EXERCISE >> Only one stretch of the data below is wanted: the lines from the one with "Bitcoin (48, 1634)" through the one with "Bybit (45, 1709)", repeated exactly.
------ SUPPLIED RECORDS ------
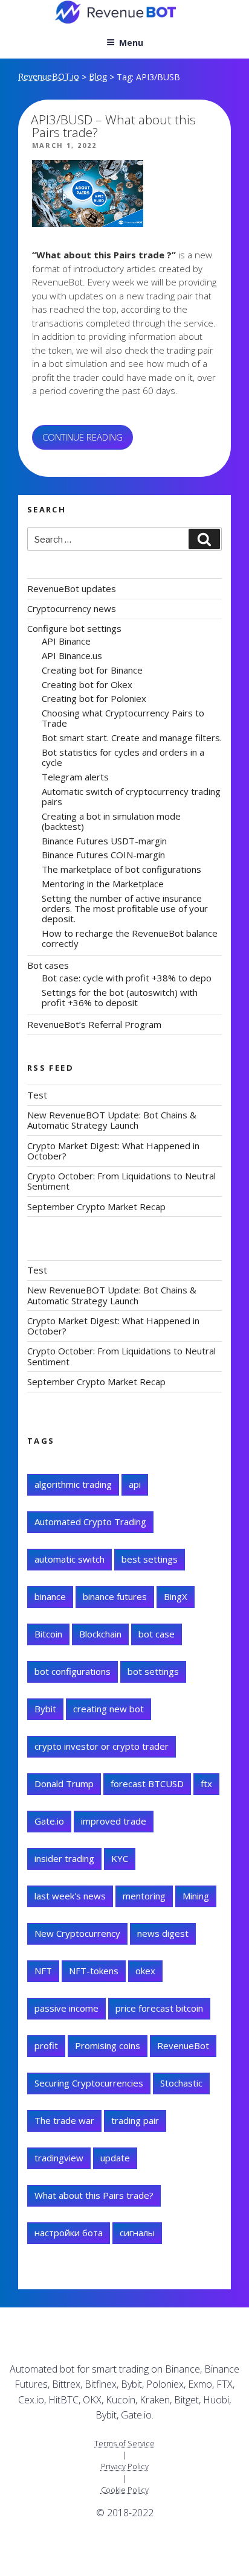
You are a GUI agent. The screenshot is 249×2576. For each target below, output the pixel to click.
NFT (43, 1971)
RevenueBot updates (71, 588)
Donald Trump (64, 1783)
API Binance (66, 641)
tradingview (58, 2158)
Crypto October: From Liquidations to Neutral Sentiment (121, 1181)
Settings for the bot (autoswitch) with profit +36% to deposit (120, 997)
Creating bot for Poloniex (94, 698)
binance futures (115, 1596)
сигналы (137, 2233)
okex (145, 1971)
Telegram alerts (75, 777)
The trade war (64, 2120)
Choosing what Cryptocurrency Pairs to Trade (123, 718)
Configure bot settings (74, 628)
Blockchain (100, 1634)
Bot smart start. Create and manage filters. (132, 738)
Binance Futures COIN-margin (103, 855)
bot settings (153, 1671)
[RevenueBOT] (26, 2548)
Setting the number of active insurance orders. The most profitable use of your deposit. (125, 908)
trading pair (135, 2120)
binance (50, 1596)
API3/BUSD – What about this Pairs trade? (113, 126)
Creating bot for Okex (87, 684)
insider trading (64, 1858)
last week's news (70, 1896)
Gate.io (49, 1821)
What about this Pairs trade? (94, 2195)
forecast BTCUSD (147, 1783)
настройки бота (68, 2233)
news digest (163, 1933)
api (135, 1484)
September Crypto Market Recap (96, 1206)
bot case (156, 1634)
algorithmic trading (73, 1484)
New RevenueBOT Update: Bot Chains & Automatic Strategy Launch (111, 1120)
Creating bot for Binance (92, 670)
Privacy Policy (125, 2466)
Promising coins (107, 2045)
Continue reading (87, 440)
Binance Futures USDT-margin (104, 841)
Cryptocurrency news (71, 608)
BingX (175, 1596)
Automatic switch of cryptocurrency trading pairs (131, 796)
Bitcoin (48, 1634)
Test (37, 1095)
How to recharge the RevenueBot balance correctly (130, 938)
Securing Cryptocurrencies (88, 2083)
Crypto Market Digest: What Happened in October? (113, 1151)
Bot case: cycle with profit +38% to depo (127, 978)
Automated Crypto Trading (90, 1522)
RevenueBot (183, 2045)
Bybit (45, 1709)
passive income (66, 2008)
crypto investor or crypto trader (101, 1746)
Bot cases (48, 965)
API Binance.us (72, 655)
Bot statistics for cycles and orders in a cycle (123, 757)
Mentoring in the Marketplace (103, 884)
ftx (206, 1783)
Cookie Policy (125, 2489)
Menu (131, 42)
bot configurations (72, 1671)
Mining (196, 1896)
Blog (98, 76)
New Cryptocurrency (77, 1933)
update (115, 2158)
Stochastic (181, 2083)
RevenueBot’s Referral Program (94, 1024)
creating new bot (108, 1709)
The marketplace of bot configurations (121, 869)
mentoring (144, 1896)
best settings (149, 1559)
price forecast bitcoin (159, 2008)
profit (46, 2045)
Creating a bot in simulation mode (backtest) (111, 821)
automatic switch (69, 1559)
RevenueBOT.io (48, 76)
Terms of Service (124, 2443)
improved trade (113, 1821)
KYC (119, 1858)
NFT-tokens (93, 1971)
------
------ SUPPLIED RECORDS ------
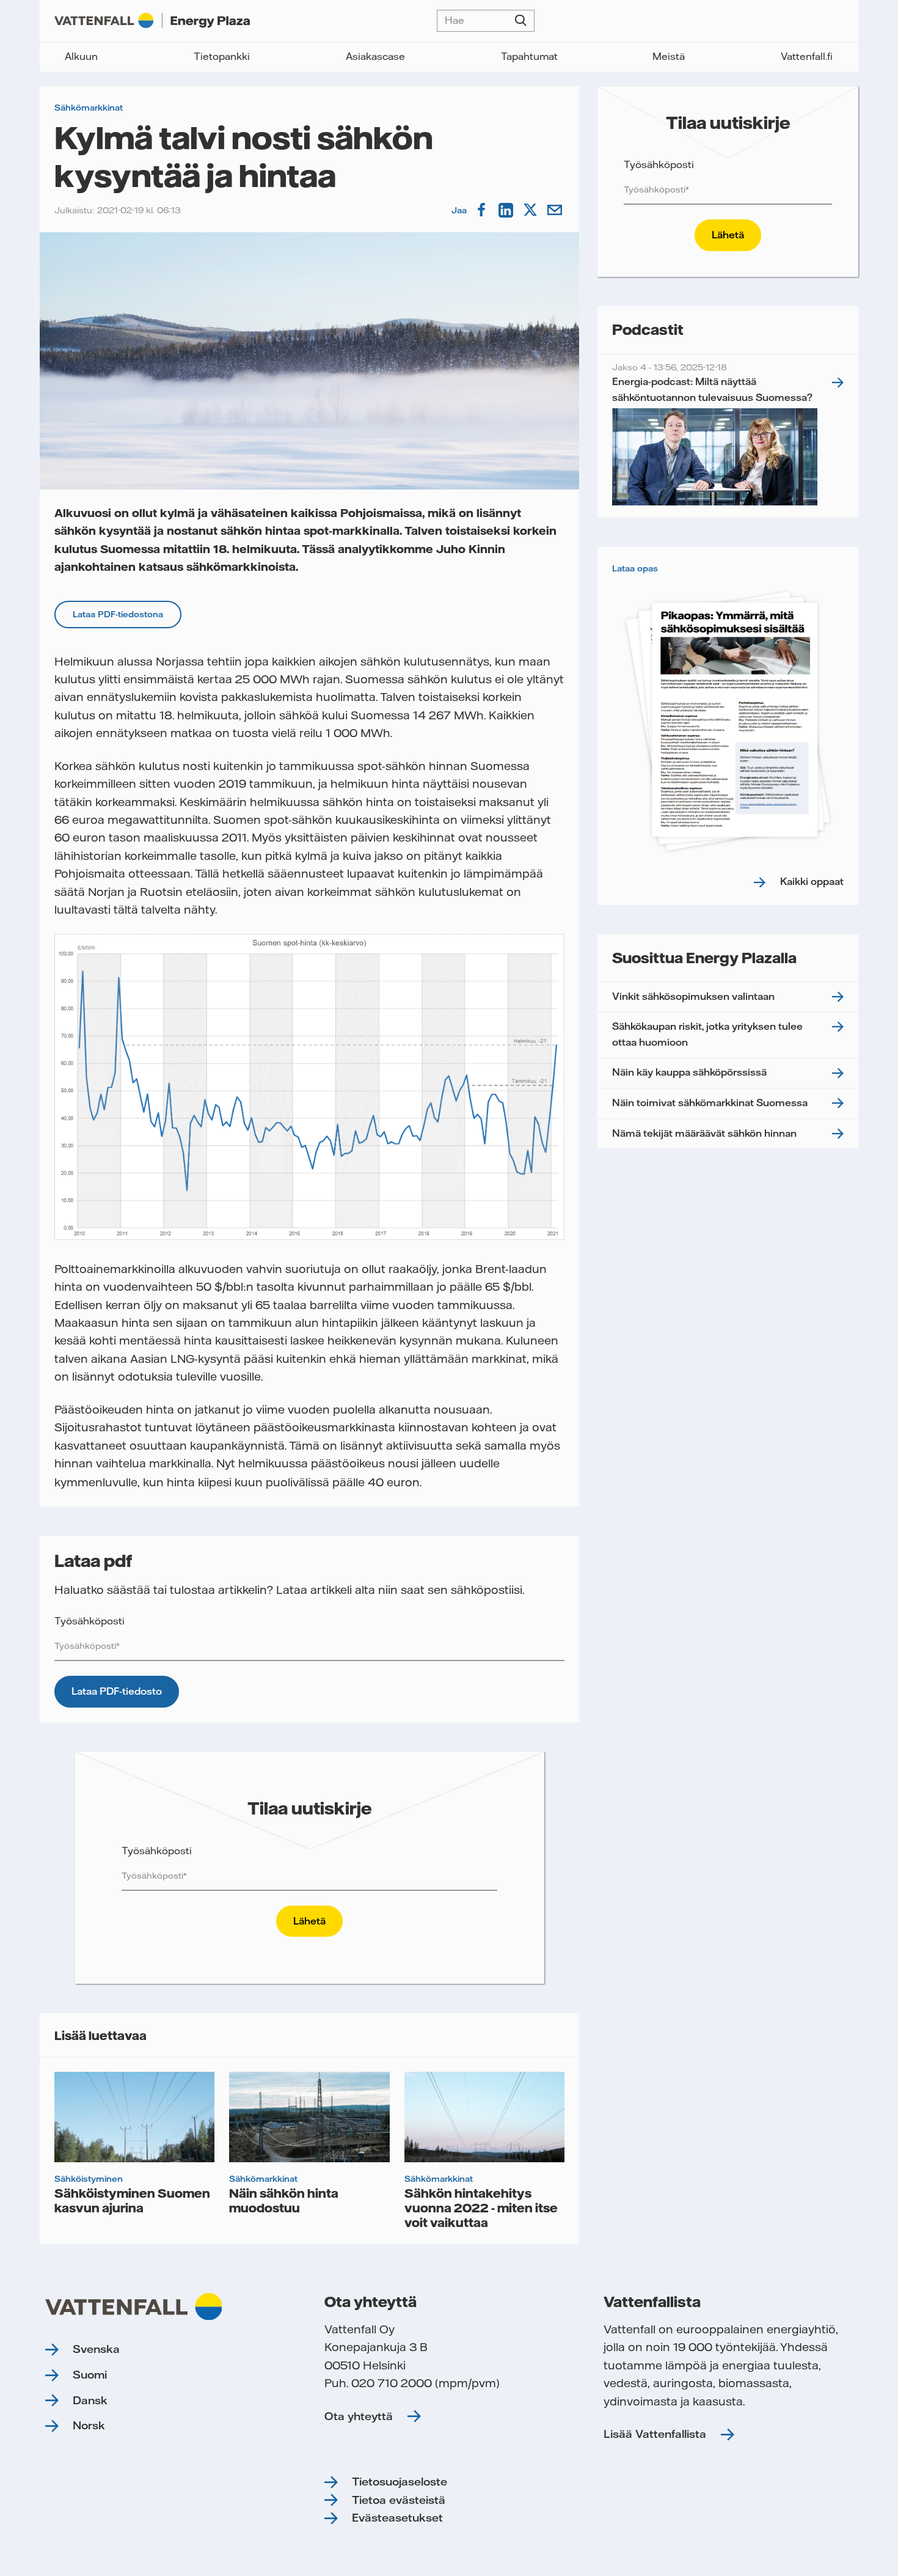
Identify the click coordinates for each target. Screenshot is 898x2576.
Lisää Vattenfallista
------
------ SUPPLIED RECORDS ------
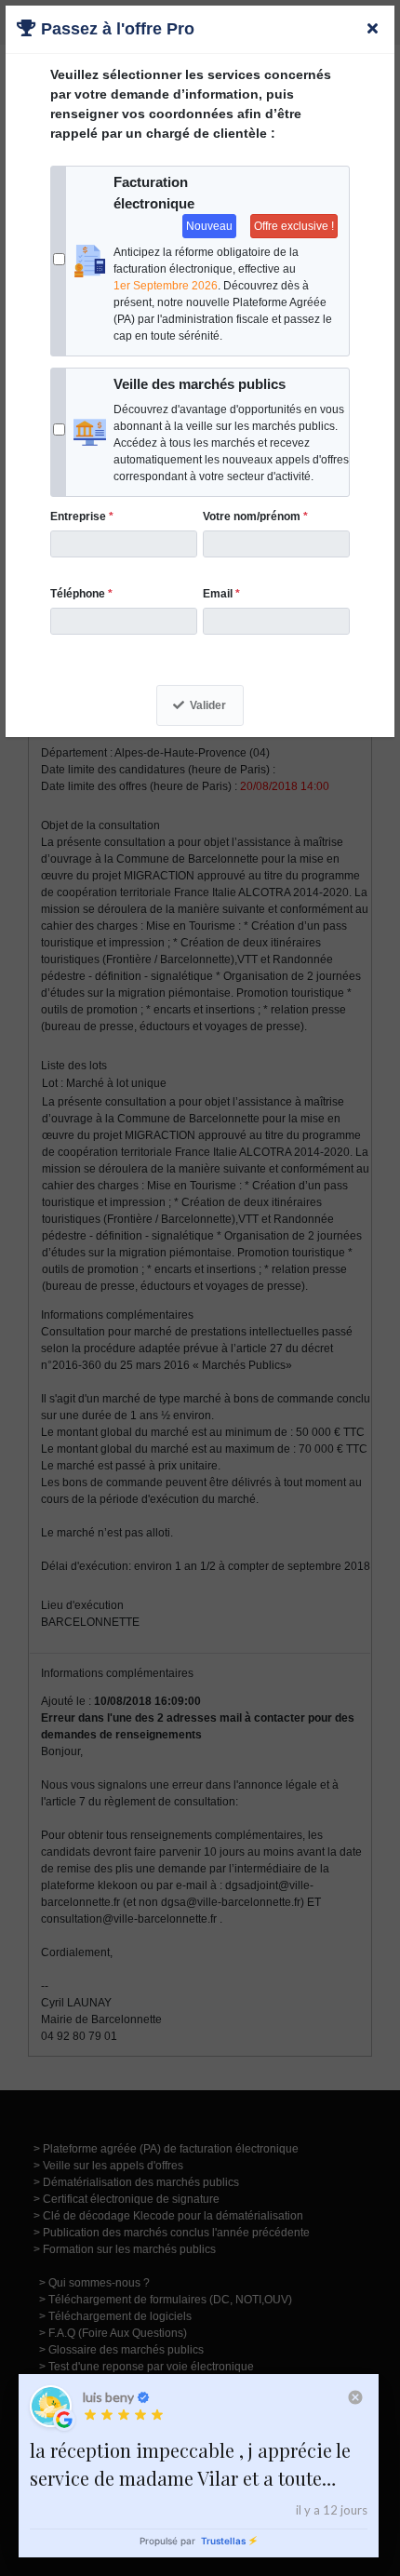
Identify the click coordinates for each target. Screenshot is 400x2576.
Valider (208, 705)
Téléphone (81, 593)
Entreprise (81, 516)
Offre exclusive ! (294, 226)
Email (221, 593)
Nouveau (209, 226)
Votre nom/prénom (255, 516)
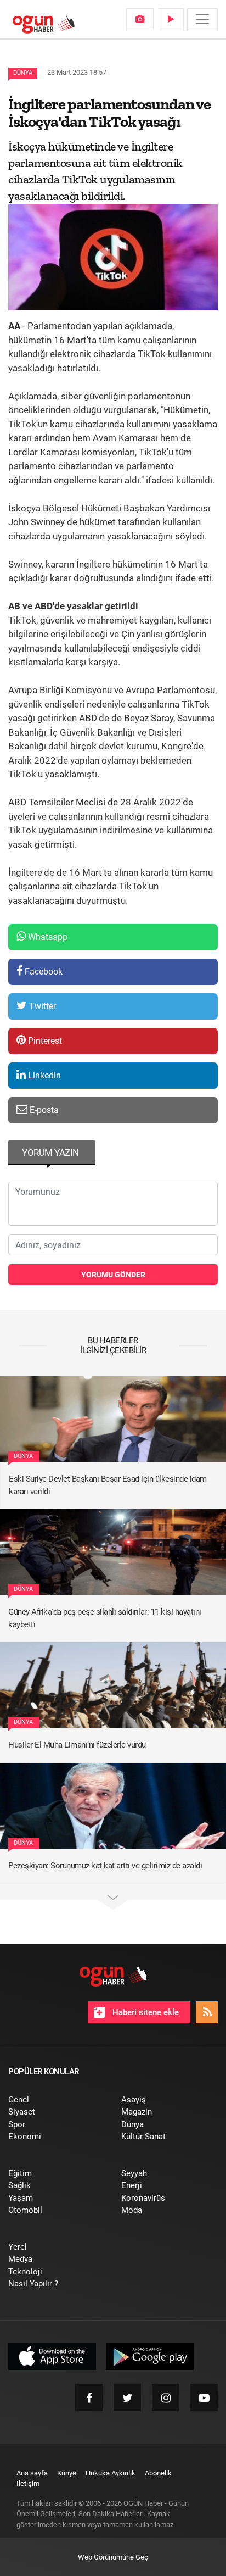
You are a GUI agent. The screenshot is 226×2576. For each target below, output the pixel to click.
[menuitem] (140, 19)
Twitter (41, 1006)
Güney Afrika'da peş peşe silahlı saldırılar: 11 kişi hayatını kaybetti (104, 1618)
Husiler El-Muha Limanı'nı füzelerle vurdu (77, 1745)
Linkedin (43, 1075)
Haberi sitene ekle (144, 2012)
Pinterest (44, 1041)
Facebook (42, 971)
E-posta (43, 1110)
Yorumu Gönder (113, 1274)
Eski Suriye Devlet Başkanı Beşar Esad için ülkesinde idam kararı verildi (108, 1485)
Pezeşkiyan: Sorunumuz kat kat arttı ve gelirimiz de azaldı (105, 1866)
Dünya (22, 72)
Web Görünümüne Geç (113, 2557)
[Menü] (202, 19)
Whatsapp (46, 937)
------
WRITTEN REPLY >>
Bitcoin (48, 1634)
Test (37, 1095)
How to recharge the RevenueBot balance correctly (130, 938)
Securing Cryptocurrencies (88, 2083)
Crypto Market Digest: What Happened in October? (113, 1151)
Bot case: cycle with profit +38% to depo (127, 978)
Automated Crypto Trading (90, 1522)
RevenueBot (183, 2045)
Bybit (45, 1709)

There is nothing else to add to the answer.